**EXERCISE INSTRUCTIONS**
Render the entries, starting at the line containing "At what coordinates should I click to accomplish: Open Search" and ending at the line containing "[x=66, y=68]", as a Markdown table with columns Row and Line. Skip blank lines.

**RECORDS PROVIDED**

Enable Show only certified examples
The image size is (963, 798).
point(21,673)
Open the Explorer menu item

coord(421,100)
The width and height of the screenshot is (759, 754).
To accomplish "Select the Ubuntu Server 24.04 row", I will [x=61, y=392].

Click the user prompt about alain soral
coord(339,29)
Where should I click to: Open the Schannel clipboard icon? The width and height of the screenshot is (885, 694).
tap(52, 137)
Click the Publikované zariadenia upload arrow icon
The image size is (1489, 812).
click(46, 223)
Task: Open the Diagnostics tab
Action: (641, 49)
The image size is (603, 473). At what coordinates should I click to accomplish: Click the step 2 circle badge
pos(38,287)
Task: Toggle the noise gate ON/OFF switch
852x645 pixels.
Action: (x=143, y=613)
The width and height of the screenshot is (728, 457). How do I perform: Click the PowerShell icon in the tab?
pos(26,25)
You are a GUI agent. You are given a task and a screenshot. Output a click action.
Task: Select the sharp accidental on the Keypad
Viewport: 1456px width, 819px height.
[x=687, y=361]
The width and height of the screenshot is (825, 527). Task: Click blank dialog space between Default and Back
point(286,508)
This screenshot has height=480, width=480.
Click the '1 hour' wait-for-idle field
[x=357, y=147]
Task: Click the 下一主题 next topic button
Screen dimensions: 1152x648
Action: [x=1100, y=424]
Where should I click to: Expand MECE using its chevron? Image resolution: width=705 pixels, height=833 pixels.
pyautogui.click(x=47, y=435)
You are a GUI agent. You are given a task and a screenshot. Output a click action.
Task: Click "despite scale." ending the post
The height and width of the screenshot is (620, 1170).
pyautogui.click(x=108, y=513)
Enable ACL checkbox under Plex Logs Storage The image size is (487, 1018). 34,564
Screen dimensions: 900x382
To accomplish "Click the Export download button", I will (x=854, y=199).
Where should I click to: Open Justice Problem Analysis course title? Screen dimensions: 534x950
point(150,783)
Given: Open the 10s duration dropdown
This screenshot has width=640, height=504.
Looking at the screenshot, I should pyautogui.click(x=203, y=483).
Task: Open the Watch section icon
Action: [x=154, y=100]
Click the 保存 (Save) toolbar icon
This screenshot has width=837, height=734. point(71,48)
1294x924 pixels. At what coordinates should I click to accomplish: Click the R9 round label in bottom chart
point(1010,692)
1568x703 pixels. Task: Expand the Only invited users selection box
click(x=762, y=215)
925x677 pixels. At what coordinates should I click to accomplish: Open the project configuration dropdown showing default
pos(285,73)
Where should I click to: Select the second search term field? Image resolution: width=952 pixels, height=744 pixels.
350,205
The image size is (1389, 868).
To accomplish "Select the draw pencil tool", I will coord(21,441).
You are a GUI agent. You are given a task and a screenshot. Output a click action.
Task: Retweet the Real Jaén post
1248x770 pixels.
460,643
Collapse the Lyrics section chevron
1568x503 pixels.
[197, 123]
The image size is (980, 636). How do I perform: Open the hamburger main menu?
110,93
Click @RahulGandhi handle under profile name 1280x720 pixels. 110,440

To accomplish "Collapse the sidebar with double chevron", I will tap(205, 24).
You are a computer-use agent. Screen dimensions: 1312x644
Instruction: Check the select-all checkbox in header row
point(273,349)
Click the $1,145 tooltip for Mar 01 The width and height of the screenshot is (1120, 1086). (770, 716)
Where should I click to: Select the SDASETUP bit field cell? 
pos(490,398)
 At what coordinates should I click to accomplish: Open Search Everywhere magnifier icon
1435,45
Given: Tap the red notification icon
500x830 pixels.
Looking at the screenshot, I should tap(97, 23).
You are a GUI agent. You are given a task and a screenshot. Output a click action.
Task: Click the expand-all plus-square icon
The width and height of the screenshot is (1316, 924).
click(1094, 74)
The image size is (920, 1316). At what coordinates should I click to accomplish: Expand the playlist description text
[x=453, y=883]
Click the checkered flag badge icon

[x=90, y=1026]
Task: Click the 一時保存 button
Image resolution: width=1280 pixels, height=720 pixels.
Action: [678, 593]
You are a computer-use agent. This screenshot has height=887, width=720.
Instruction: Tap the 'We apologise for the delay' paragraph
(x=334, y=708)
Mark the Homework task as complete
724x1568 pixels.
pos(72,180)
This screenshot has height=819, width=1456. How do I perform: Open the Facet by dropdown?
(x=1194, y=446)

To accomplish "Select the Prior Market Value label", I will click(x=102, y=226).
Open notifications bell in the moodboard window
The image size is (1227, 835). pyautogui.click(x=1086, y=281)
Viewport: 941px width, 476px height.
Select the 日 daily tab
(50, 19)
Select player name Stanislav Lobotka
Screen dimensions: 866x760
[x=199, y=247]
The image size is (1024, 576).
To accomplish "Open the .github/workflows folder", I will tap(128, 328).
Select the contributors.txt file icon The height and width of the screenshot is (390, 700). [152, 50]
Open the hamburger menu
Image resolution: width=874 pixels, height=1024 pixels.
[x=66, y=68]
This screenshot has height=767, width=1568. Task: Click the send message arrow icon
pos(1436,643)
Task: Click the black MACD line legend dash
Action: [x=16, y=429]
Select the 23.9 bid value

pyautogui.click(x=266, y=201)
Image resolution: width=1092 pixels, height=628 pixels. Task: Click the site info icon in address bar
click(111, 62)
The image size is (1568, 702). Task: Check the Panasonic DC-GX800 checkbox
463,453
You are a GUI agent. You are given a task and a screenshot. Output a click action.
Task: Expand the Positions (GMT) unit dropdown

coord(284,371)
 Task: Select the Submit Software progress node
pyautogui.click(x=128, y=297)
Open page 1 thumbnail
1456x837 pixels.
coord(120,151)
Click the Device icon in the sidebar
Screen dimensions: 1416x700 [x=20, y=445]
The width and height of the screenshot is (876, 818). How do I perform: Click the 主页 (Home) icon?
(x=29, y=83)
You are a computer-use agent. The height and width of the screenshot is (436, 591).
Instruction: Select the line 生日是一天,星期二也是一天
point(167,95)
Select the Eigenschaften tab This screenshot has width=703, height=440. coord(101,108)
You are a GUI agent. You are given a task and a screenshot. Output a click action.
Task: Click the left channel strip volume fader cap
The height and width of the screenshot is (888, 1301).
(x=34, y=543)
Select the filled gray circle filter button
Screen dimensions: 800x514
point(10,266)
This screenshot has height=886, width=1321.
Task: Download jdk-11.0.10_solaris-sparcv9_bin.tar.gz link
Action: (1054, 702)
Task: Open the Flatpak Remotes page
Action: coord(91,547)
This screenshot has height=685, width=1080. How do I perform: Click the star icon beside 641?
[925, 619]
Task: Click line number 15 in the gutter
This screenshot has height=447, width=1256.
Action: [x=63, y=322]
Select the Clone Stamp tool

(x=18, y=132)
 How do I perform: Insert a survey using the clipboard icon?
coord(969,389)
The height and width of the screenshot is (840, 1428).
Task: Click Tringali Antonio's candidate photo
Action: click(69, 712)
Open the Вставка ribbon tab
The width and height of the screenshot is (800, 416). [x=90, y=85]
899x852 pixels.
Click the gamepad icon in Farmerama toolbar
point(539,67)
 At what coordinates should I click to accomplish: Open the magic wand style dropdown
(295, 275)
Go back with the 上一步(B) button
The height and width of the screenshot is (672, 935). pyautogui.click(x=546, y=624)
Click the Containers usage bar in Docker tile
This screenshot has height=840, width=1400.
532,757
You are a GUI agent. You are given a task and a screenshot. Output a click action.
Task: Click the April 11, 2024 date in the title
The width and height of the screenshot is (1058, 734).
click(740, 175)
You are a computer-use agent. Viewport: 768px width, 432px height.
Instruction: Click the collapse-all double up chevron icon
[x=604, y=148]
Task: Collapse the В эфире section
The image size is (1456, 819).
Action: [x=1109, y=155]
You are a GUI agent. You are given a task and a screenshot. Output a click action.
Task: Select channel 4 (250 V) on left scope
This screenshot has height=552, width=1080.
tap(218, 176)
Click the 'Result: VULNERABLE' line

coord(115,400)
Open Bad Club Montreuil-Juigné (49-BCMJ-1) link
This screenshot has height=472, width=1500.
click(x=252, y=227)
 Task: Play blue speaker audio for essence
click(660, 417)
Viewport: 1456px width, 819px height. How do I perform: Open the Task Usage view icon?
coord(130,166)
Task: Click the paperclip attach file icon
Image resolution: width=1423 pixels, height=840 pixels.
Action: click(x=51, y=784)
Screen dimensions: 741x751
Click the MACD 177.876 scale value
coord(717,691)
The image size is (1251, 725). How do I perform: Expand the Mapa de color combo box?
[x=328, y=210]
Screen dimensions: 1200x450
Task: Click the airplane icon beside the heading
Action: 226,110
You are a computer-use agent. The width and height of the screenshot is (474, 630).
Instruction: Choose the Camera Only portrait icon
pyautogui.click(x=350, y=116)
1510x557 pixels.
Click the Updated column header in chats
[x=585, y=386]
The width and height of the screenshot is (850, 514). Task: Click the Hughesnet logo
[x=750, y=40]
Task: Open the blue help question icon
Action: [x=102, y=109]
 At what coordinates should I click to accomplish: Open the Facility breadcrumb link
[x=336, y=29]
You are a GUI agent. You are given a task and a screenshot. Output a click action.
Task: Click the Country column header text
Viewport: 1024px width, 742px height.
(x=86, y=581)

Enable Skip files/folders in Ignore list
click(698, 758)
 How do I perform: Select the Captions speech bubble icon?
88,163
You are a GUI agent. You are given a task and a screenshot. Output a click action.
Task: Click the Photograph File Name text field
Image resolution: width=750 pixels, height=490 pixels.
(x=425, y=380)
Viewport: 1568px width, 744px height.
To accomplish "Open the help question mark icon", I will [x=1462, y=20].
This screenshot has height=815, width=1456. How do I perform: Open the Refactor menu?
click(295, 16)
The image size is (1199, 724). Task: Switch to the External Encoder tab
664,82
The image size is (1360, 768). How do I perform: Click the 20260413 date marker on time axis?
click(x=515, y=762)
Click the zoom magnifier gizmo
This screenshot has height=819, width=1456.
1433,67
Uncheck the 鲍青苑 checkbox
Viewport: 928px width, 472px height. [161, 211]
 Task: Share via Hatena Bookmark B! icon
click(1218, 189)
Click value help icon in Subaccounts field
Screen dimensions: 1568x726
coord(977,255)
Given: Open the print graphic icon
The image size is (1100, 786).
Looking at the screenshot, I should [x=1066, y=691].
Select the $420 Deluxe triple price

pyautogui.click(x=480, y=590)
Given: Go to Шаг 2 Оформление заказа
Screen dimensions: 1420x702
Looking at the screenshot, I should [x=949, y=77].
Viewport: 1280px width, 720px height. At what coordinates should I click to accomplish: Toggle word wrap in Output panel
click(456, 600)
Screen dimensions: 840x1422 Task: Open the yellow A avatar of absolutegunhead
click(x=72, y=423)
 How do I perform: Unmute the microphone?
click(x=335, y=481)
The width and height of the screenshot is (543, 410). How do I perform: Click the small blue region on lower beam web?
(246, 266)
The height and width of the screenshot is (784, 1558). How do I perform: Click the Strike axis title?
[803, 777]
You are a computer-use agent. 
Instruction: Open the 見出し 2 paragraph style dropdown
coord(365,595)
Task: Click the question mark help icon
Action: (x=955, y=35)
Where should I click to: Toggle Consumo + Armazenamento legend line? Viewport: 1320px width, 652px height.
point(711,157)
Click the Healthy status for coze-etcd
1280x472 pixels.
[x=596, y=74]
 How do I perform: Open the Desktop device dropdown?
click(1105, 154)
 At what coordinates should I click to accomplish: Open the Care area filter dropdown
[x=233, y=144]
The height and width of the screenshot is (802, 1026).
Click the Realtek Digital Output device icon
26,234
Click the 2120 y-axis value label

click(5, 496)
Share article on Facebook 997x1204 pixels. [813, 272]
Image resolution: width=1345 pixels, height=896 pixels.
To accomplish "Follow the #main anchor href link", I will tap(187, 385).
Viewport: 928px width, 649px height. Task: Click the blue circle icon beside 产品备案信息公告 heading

**PROBLEM SOLUTION**
| Row | Line |
|---|---|
| 1 |  At what coordinates should I click to accomplish: Open Search Everywhere magnifier icon |
| 2 | 1435,45 |
| 3 | Given: Tap the red notification icon |
| 4 | 500x830 pixels. |
| 5 | Looking at the screenshot, I should tap(97, 23). |
| 6 | You are a GUI agent. You are given a task and a screenshot. Output a click action. |
| 7 | Task: Click the expand-all plus-square icon |
| 8 | The width and height of the screenshot is (1316, 924). |
| 9 | click(1094, 74) |
| 10 | The image size is (920, 1316). At what coordinates should I click to accomplish: Expand the playlist description text |
| 11 | [x=453, y=883] |
| 12 | Click the checkered flag badge icon |
| 13 | [x=90, y=1026] |
| 14 | Task: Click the 一時保存 button |
| 15 | Image resolution: width=1280 pixels, height=720 pixels. |
| 16 | Action: [678, 593] |
| 17 | You are a computer-use agent. This screenshot has height=887, width=720. |
| 18 | Instruction: Tap the 'We apologise for the delay' paragraph |
| 19 | (x=334, y=708) |
| 20 | Mark the Homework task as complete |
| 21 | 724x1568 pixels. |
| 22 | pos(72,180) |
| 23 | This screenshot has height=819, width=1456. How do I perform: Open the Facet by dropdown? |
| 24 | (x=1194, y=446) |
| 25 | To accomplish "Select the Prior Market Value label", I will click(x=102, y=226). |
| 26 | Open notifications bell in the moodboard window |
| 27 | The image size is (1227, 835). pyautogui.click(x=1086, y=281) |
| 28 | Viewport: 941px width, 476px height. |
| 29 | Select the 日 daily tab |
| 30 | (50, 19) |
| 31 | Select player name Stanislav Lobotka |
| 32 | Screen dimensions: 866x760 |
| 33 | [x=199, y=247] |
| 34 | The image size is (1024, 576). |
| 35 | To accomplish "Open the .github/workflows folder", I will tap(128, 328). |
| 36 | Select the contributors.txt file icon The height and width of the screenshot is (390, 700). [152, 50] |
| 37 | Open the hamburger menu |
| 38 | Image resolution: width=874 pixels, height=1024 pixels. |
| 39 | [x=66, y=68] |